Unlike pension funds, which are encouraged to invest for the long-term, insurers such as PIC are bound by different rules. Another reason for the popularity of CDI is that it fits with the mentality of insurance investors.

“Solvency II encourages you to match in annual buckets,” Gull says, meaning PIC can pick through primary and secondary markets to find appropriate bonds to buy. Equally, as one of the largest insurers in the sector, which has a dedicated origination team, PIC can craft the instruments it needs.

“Not many pension funds have the skills and specialisms needed to run a CDI strategy,” Gull says.

“But they also do not have the same pressures on regulatory capital and are able to hold equities for a long time, which PIC cannot.”

YOU CAN GO YOUR OWN WAY

Equities and other growth assets are invaluable when pension funds are hit with an unexpected spike in longevity, for example, as they have the freedom to flex and shift investments.

But freedom can spell trouble in other ways for DB schemes considering a CDI strategy.

“While your cash-flow needs might be between 2.5% and 5% of your overall portfolio, the collateral calls on an LDI portfolio could be 20%,” says White at Redington. “Even without any hedging, we have seen in many schemes that transfers of around 4% can be taken out in a year by members leaving the scheme, which again makes your cash-flows less well-known.”
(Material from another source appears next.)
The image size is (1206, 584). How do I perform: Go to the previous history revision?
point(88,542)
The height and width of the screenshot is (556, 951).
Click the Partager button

While members have been able to pull small amounts of pension pots for some time, the pension freedoms announced by former Chancellor George Osborne, have led to millions of pounds being withdrawn from schemes.

It is difficult for any CDI model to factor that in accurately, and is a major reason why, for White at least, “cash-flow matching is an intuitive idea, and cash-flow management crucial; but for many schemes the operational detail can make it a lot harder to get an accurate cash-flow match from bonds”.

However, as pension funds continue to mature, Jordan Griffiths, investment consultant at Quantum Advisory, says more of his clients are considering a CDI approach instead of going down the route to buy-out or take a bulk annuity.

If you are a pension provider, why take the risk of not being able to pay them?”

Mark Gull, Pension Insurance Corporation

“It is very client-specific,” Griffiths says, “and depends on the covenant and whether the pension is fully-funded.”

The certainty of returns and hedging out of liabilities is attractive to some pensions, according to Griffiths, who says some were considering taking short-term CDI strategies as part of their overall risk management.

“Pension funds are used to using LDI,” Griffiths says. “Many had large deficits, so matched inflation and interest rate risk while using growth assets to make up the difference.”

And LDI has a place alongside a CDI approach, he adds, but accepted that it would involve some complex engineering. Therefore, Quantum is creating a CDI structure in the mould of the pooled LDI strategies launched at the start of this decade.

“It aims to simplify the process and make it available to the wider market, including smaller schemes,” Griffiths says.

But as markets around the world look unsettled and pensions edging closer to solvency see the insurance sector already wellversed in CDI happy to take on their liabilities, it might take a trustee board with a strong constitution to go it alone – at least in the short term.